Tapi mereka berakhir karena si pria belum selesai dengan masa lalunya dan Althaf sangat tidak memaklumi hal itu. Dia tidak suka berbagi hati meski hanya secuil yang tersisa. Apa yang untuknya, maka hanya untuknya.

Setelah itu, Althaf pikir dia akan baik-baik saja jika sendiri dulu dan fokus pada studi, selain karena memang belum ada yang menarik matanya lagi. Apalai setelah bertemu dan punya banyak waktu lagi dengan Hesa, Althaf jadi sedikit terhibur.

Pikirnya begitu: tidak ada yang menarik lagi.

Lalu setelah malam dia pergi nonton berdua dengan ayah, isi kepala Althaf yang dua bulan ini ingin dipakai untuk memikirkan makan, tidur dan senang-senang saja malah mulai bekerja keras lagi.

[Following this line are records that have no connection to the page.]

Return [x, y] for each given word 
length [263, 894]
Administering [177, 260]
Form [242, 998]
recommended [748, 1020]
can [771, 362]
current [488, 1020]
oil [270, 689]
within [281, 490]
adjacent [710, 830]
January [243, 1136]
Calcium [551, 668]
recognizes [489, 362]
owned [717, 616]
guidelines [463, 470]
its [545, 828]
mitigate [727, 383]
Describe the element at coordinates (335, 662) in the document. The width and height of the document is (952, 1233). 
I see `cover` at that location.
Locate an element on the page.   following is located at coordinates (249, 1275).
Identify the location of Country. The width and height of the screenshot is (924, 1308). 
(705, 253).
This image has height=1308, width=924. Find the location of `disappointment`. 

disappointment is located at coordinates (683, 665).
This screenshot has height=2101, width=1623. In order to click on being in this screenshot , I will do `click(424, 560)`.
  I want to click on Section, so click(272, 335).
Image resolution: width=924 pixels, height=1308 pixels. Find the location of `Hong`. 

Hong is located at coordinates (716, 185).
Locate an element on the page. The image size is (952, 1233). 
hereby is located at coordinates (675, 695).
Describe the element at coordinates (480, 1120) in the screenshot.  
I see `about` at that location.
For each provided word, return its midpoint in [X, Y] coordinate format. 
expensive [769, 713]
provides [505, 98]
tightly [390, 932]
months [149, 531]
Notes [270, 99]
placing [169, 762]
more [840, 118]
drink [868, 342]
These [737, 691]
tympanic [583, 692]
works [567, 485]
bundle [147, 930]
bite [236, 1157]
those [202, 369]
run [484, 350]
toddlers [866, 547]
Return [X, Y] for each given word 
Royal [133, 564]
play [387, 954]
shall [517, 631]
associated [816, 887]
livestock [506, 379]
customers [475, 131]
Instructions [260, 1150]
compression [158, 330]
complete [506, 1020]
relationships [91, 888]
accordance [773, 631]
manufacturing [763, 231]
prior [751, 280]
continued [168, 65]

"Lo doyan mikir akhir-akhir ini," ucap Hesa, segelas coklat dibawanya untuk kemudian diserahkan pada si lawan bicara yang masih bergelung di dalam selimut.

"Gue doyan makan sih, Hes. Tapi dari kemaren emang lagi kepikiran," sahut Althaf yang sudah duduk diatas kasur setelah menggeliatkan badan, menerima dengan sukarela coklat paginya. Hari ini agak mendung, mereka berdua malas pergi kemana-mana dan memilih untuk menghabsikan waktu saja di apartemen Hesa. Kebetulan Kapi sedang diluar kota dan Jeje sibuk kerja kelompok.

"Kepikiran apa?" Hesa duduk di depan Althaf dan merapikan rambut masainya. Rambut itu berwarna hitam legam dan Hesa sangat menyukainya, karena Althaf sempat mengecat rambut jadi blonde beberapa bulan lalu.

"Gue kayaknya lagi naksir seseorang deh."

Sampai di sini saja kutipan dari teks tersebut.